“Until one is committed there is hesitancy, the chance to draw back, always ineffectiveness. Concerning all acts of initiative and creation, there is one elementary truth, the ignorance of which kills countless ideas and splendid plans; that the moment one definitely commits oneself, then providence moves too. All sorts of things occur to help one that would never otherwise have occurred. A whole stream of events issues from the decision, raising in one’s favor all manner of unforeseen incidents and meetings and material assistance, which no man could have dreamt would have come his way. Whatever you can do, or dream you can, begin it. Boldness has genius, magic and power in it.”Goethe
I find myself back again at these inspiring words of Johann Wolfgang von Goethe. How many times in life do we allow a dream to diminish and fade, soon perhaps to be replaced by another, and then another. How many times have I in the span of my life come up with these magnificent plans, only to be disregarded because of fear?That fear resulting from ignorance. That ignorance arising out of inability to believe in self. How many times have I semi-committed and found some far-fetched excuse as to why it couldn’t possibly work ?
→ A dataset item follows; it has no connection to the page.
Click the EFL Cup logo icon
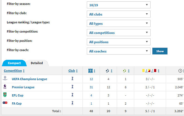Screen dimensions: 184x116 coord(5,95)
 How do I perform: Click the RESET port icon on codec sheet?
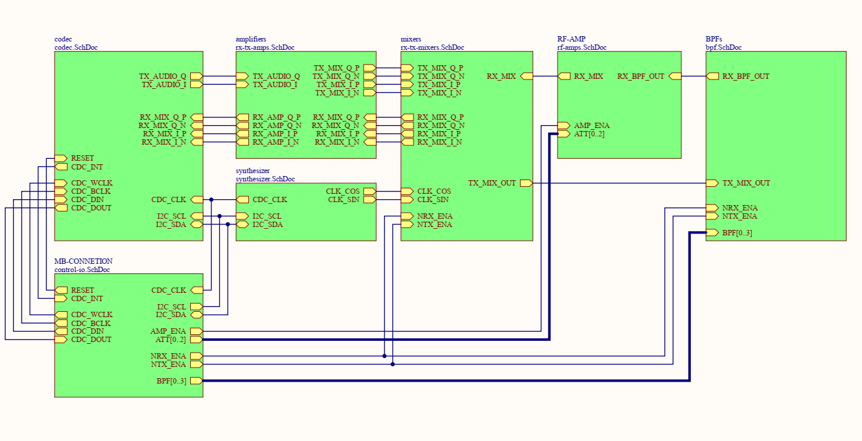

It almost happened when I re-discovered hiking. I searched for excuses. I searched for reasons I couldn’t possibly hike long distance. Something happened out there though. I think it was probably on the passes along the John Muir Trail. It was magic. A very raw, deep emotion came forth. At the top of each pass tears would form. Not just one tear falling from my face. But, a river of tears streaming down. I remember thinking as the tears were falling that I was actually nurturing the earth. A man, who became a dear friend, that I was hiking with very gently questioned why? Why the tears? What are you thinking? I had no thought. Perhaps it was spiritual. Perhaps it was elation. Perhaps it was bliss.
I felt a deep transformation out there. I felt a connection with the mountains, the rivers and streams, the clean brisk air, and the energy of the wilderness.I was beginning to see new growth and rebirth all around me and it awakened hope from within.
I find myself spending as much time as I can near the ocean, in these last days before I go. I have never spent so much time away from it as I will on this journey. I am curious about the time out there. How I will change, knowing that change is inevitable. I wonder if I will miss the strength and power I gain from the oceans magnificence?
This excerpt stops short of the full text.